October – Panama City, Panama
Barely arrived in Panama City, hop on a boat through the famous canal, floating under the Bridge of Americas, built as part of the Pan-American Highway connecting the North and South Americas. On land, meander through the UNESCO World Heritage Site ruins of Old Town Panama, victim of total destruction in 1671 to “save” the city from a pirate attack. You can still see the city’s foundations and cathedral tower, but a scale model of the city at the Visitor’s Centre gives you the full picture.
Panama’s riches lie in its biodiversity – a cable car ride through the jungle of nearby Gamboa or a visit to the colourful Biomuseo designed by Frank Gehry place Panama’s spectacular nature in centre stage. October announces the beginning of the rainy season, so seize any chance you get to soak in the rays of sun on Panama City’s postcard perfect beaches.
November – Kalamata, Greece
Start your visit to Kalamata via the shores of the Mediterranean. Sea kayak along the cliffs and by rock formations, taking breaks to dip into the warm waters of the Messinian gulf. In-between beach breaks, visit Kalamata’s historical centre, wandering through the gardens leading up to Kalamata Castle on the hill dominating the city. To make the most of the last warm nights of autumn, join the crowds on Latropoulou pedestrian street for a late night snack – the lalagia, sweet fried dough strips will do just the trick!
Olive-lovers rejoice – Kalamata as its name suggests, is home to the Kalamata olive harvested form the endless olive tree fields that cover this area of the Peloponnese peninsula. In oils, soaps, or in brute form, shops around the city sell local olive products to bring home.
December – Sarajevo, Bosnia and Herzegovina
Hosts of the Winter Olympics in 1984, Sarajevo knows how to do winter.
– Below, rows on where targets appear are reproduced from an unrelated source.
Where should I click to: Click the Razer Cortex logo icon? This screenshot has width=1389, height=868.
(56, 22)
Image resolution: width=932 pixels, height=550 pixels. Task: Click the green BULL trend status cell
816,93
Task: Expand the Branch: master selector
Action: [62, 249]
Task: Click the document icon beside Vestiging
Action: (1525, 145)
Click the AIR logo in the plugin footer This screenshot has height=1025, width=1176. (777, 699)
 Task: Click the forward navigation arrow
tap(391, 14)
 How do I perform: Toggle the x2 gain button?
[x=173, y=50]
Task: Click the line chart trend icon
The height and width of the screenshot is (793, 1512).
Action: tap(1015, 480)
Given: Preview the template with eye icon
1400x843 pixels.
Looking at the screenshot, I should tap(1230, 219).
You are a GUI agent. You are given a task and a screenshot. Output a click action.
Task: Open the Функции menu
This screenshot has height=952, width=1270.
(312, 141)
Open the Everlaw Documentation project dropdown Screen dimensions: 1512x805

If snow has started falling in December, skiiers can catch the slopes on Mount Jahorina and rent equipment at an affordable price.
On sunny winter days, sit at a terrace in Baščaršija, Sarajevo’s historical Ottoman city centre. Reminders of the Siege of Sarajevo in 1992 are inevitable as you visit the rest of the city – learn and experience a bit about the recent war by visiting the Sarajevo Tunnel Museum built around the tunnel that served as a vital artery in supplying occupied Sarajevo with food and medical care.
Those looking for a day hiking through amid Bosnia’s natural landscape should head to Lukomir, a remote village on the Bjelasnica Mountain. Stone houses roofed in wooden tile are homes to a small community specialised in sheep-herding, wool sock kitting, and wood carving. If you come during the summer months, sustainable tours can be organised with Green Visions to spend time with local families, chatting around home-made burek (savoury pastry).